Des chiffres et des lettres après 113 jours de guerre en Ukraine

Publié le 17 juin 2022

« Deux collecteurs d’impôts » (détail), Marinus van Reymerswaele, vers 1540.

Les dindons de la farce: l’expression date du XVIIIème siècle. Des dindons faisaient alors les frais d’un divertissement très en vogue. Le spectacle consistait à placer les volailles sur une plaque métallique que l’on chauffait petit à petit, les forçant, pour ne pas se brûler les pattes, à sauter et à «danser» au rythme d’une musique de plus en plus endiablée. Aujourd’hui, les dindons de la triste farce que nous jouent la Russie, l’Ukraine, les Etats-Unis et l’Union européenne, c’est nous tous!

Suis-je cynique ou réaliste? A vous de juger. Contrairement à ce que l’on nous affirme, je suis d’avis qu’il n’y a ni pénurie de pétrole, ni de gaz, ni de céréales. Si les prix flambent, que l’inflation et une récession menacent, c’est pour deux raisons principales, habilement mises en musique: spéculation et cupidité.

Un zeste de sanctions aux petits oignons

Malgré les sanctions, les revenus pétroliers de la Russie ont augmenté de 50% au cours des cinq premiers mois de l’année. Produisant quelque 8 millions de barils de pétrole par jour, la Russie a engrangé quelque 20 milliards de dollars selon l’Agence internationale de l’énergie.

Quant aux revenus provenant de l’exportation de céréales, ils battent aussi des records. Des conditions climatiques très favorables amèneraient la Russie à battre ses records de production, avec 87,4 millions de tonnes, et d’en exporter 41 millions de tonnes contre 32,5 en 2021.

Le cours du blé est à la hausse depuis 2018. D’environ 150 €/tonne il y a quatre ans, on est passé à 270€ début 2022. Mais avec l’invasion russe, les prix ont explosé et voguent autour des 400€/tonne. Certes, ils pourraient à nouveau baisser si un accord est trouvé pour que les exportations de l’Ukraine reprennent normalement. 

Toujours est-il que la Russie exporterait donc en moyenne 3,37 millions de tonnes par mois (sans parler des céréales volées à l’Ukraine).
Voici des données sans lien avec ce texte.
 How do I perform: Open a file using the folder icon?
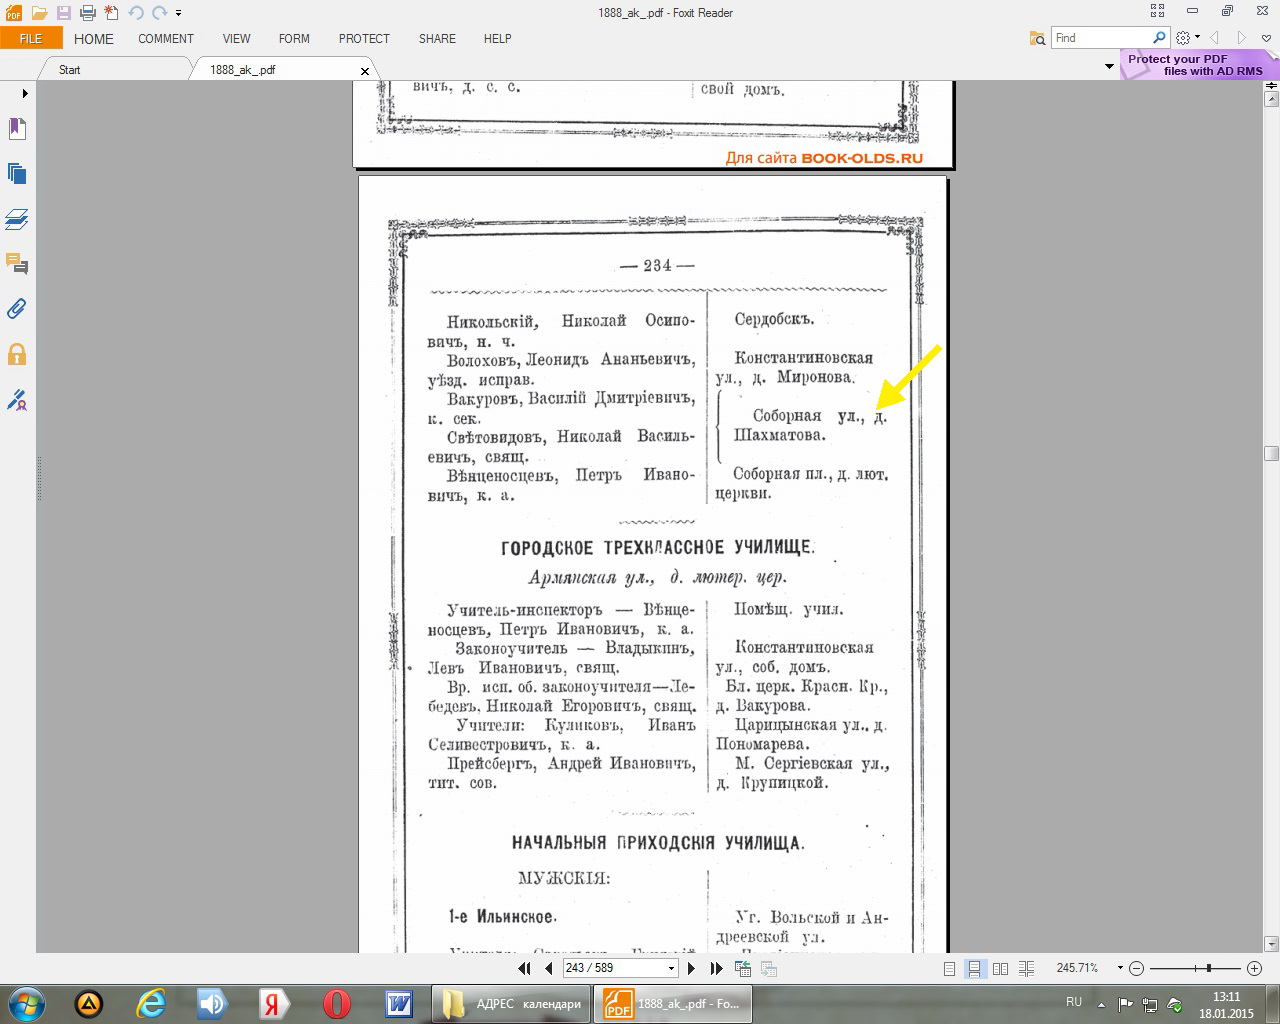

Vu l’augmentation des cours depuis le début de l’invasion, la Russie engrange un bénéfice supplémentaire de 438 millions par mois. Le coût de revient moyen des céréales russes étant de 70 €/tonne, la Russie gagne donc maintenant 1,2 milliard de francs par mois avec ses exportations de céréales, contre 380 millions avant l’invasion.

Le prix de la guerre (et on ne parle pas ici du coût humain et des destructions massives) est estimé à 500 millions de francs par jour pour la Russie. Cette guerre est donc plus que largement financée par nous tous, qui consommons de l’énergie et des céréales russes.
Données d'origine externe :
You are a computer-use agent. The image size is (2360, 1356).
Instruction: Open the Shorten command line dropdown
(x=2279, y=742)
Une tranche de cupidité accompagnée de ses larmes de pétrole

Si le prix du carburant a pris l’ascenseur et que faire le plein vous coûte plus de 100 francs, ne soyez pas malheureux: grâce à vous, certains s’en mettent super plein les poches. Ainsi, Saudi Aramco annonce un bond de 82% de son bénéfice net au premier trimestre 2022. Celui-ci s’est élevé à 39,5 milliards de dollars, contre 21,7 milliards de dollars sur la même période en 2021.
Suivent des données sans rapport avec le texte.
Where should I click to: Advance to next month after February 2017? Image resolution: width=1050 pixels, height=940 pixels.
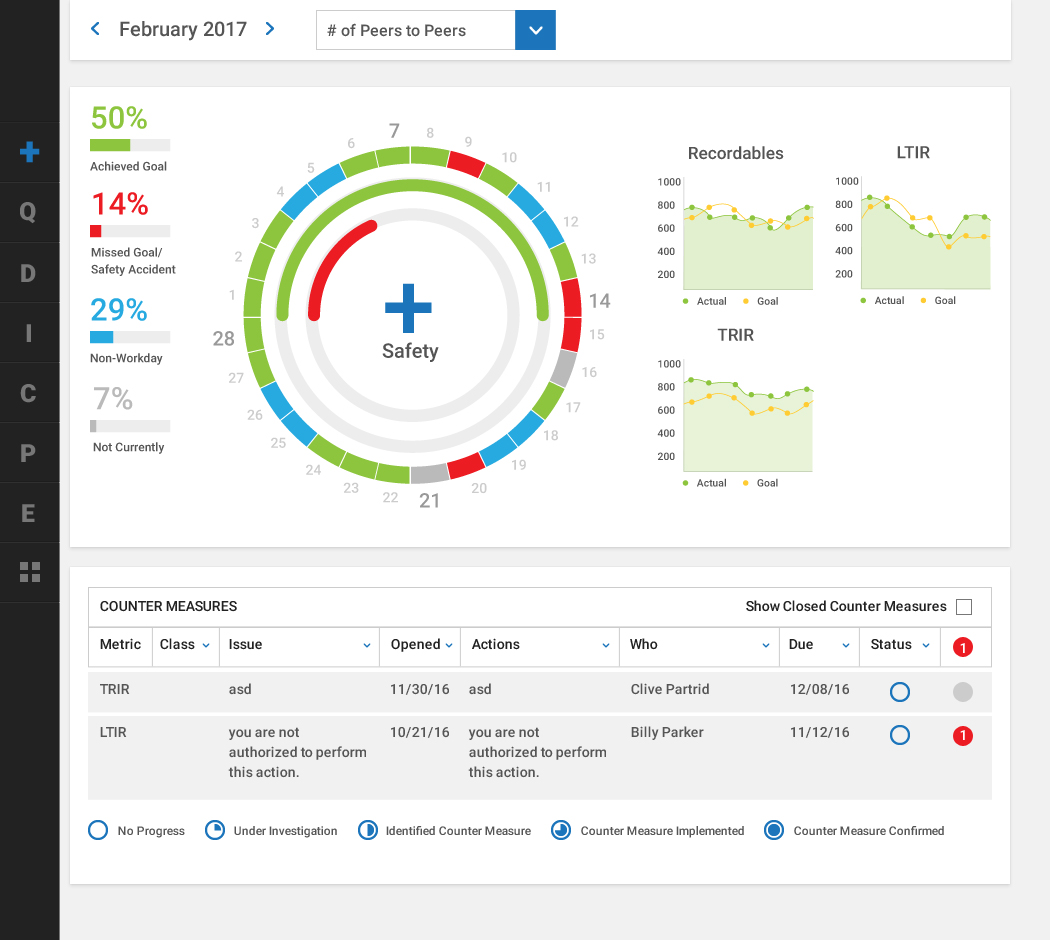pos(270,29)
Bénéfice net du Français Total: 4,9 milliards de dollars (+48%). Le groupe a enregistré un résultat net ajusté de 9 milliards de dollars, mais a dû inscrire une dépréciation de 4,1 milliards de dollars d’actifs concernant notamment le projet de gaz liquéfié Arctic LNG 2, rendu incertain par les sanctions contre la Russie. Pas de chance! Et donc, une pensée émue pour son PDG, Patrick Pouyanné, dont le revenu a augmenté de 52%, à 6 millions d’euros.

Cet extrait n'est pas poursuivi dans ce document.